Collected data
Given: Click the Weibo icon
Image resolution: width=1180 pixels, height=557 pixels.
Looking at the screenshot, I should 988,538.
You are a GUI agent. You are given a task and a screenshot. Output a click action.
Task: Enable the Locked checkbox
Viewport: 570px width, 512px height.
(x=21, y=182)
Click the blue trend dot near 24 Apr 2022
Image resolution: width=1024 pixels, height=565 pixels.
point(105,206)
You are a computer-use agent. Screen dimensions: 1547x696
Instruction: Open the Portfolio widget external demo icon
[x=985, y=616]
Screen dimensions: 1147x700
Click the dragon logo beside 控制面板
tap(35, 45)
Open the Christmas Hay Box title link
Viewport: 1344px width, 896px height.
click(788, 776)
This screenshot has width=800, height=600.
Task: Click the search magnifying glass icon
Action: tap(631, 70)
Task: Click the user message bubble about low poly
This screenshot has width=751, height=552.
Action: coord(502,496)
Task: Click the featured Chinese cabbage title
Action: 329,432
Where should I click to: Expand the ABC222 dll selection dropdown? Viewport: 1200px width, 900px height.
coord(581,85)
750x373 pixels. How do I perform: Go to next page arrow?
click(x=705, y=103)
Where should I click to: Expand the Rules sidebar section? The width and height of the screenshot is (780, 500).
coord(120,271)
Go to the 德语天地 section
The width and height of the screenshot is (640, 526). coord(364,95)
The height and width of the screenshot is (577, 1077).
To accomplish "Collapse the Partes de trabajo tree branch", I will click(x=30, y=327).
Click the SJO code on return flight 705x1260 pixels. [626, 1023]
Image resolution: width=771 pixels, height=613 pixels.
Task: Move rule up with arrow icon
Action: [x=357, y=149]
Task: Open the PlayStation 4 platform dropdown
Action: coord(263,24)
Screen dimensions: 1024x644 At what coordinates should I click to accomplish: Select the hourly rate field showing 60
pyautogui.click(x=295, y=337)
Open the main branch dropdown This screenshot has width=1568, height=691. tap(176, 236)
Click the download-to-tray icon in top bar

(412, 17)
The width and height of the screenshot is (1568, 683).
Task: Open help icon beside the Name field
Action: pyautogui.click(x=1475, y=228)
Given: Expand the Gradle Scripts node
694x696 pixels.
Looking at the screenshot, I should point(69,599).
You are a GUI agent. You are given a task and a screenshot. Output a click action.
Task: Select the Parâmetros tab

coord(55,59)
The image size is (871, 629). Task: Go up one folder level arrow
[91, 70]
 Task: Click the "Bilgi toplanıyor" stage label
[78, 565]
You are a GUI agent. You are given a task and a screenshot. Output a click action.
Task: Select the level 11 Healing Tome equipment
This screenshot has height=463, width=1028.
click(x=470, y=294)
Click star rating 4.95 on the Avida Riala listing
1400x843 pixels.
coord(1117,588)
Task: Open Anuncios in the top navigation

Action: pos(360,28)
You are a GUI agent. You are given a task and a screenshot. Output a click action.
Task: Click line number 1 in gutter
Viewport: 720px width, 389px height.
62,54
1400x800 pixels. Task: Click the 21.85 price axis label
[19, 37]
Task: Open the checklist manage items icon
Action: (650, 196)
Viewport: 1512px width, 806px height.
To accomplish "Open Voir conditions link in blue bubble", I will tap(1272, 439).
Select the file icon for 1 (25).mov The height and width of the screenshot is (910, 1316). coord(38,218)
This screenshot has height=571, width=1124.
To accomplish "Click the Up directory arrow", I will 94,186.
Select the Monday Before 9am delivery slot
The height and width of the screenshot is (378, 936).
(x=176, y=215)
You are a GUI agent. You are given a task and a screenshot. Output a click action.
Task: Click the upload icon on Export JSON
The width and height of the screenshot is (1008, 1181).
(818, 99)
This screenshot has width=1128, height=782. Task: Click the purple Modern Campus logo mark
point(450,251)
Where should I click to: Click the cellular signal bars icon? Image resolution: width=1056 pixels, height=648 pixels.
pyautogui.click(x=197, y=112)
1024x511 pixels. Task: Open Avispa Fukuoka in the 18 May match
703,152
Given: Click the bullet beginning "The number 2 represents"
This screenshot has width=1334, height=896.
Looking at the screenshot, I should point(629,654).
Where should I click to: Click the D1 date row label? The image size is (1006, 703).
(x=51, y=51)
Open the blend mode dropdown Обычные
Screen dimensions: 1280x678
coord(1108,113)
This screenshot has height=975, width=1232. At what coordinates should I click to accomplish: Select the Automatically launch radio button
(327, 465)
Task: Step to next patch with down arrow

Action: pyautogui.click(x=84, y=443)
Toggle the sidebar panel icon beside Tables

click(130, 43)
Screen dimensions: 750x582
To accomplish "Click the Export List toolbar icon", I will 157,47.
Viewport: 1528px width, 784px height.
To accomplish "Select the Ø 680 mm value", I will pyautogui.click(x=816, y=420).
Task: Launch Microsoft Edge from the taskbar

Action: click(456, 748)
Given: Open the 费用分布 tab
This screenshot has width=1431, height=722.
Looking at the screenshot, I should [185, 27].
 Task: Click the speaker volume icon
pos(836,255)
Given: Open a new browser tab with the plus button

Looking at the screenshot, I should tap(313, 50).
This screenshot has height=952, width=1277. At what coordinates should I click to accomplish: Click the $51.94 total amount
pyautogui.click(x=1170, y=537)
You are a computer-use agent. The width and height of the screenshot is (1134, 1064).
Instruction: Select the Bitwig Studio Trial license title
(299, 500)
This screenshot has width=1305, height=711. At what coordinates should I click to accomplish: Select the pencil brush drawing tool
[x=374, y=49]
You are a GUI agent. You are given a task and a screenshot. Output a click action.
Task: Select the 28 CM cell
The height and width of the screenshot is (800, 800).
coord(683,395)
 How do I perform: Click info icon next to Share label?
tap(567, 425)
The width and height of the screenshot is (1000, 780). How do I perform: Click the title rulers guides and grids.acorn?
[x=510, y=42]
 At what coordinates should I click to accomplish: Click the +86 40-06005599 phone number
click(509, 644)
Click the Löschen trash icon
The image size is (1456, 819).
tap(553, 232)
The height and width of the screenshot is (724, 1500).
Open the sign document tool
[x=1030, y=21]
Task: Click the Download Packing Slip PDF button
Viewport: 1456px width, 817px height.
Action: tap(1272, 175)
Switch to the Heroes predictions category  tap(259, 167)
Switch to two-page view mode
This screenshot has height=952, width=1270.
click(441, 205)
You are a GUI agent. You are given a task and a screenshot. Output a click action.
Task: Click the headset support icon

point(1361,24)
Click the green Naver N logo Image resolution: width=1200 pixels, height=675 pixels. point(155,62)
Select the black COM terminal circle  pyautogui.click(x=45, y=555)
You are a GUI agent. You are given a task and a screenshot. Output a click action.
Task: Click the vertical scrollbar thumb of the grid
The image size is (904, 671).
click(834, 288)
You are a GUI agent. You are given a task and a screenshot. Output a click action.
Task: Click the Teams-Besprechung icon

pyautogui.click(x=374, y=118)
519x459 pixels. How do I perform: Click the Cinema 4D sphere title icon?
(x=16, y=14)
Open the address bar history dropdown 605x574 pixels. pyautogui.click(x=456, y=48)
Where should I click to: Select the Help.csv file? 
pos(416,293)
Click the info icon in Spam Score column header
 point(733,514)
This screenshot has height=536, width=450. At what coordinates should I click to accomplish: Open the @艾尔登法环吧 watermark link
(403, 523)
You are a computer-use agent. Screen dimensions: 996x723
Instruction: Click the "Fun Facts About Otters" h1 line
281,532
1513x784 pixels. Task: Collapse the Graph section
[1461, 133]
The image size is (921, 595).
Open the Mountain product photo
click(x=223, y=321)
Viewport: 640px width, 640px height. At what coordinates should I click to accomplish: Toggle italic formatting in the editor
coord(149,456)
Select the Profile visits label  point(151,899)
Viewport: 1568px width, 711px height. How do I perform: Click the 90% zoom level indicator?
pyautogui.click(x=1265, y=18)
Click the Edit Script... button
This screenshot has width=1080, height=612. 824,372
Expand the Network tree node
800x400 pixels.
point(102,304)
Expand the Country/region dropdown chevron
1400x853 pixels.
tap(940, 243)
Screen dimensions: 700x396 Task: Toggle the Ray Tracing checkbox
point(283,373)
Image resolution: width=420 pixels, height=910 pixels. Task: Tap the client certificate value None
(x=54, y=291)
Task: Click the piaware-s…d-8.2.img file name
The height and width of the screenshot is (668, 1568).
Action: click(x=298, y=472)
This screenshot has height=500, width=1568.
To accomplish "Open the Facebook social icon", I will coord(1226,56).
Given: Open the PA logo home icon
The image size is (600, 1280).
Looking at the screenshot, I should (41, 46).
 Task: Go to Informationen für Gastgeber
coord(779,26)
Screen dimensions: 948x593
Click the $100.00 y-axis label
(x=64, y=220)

Task instructions - Each line from the one with "Image resolution: width=420" through the end of the records above should be written out exactly. No other line should appear.

Task solution -
Image resolution: width=420 pixels, height=910 pixels. Task: Tap the client certificate value None
(x=54, y=291)
Task: Click the piaware-s…d-8.2.img file name
The height and width of the screenshot is (668, 1568).
Action: click(x=298, y=472)
This screenshot has height=500, width=1568.
To accomplish "Open the Facebook social icon", I will coord(1226,56).
Given: Open the PA logo home icon
The image size is (600, 1280).
Looking at the screenshot, I should (41, 46).
 Task: Go to Informationen für Gastgeber
coord(779,26)
Screen dimensions: 948x593
Click the $100.00 y-axis label
(x=64, y=220)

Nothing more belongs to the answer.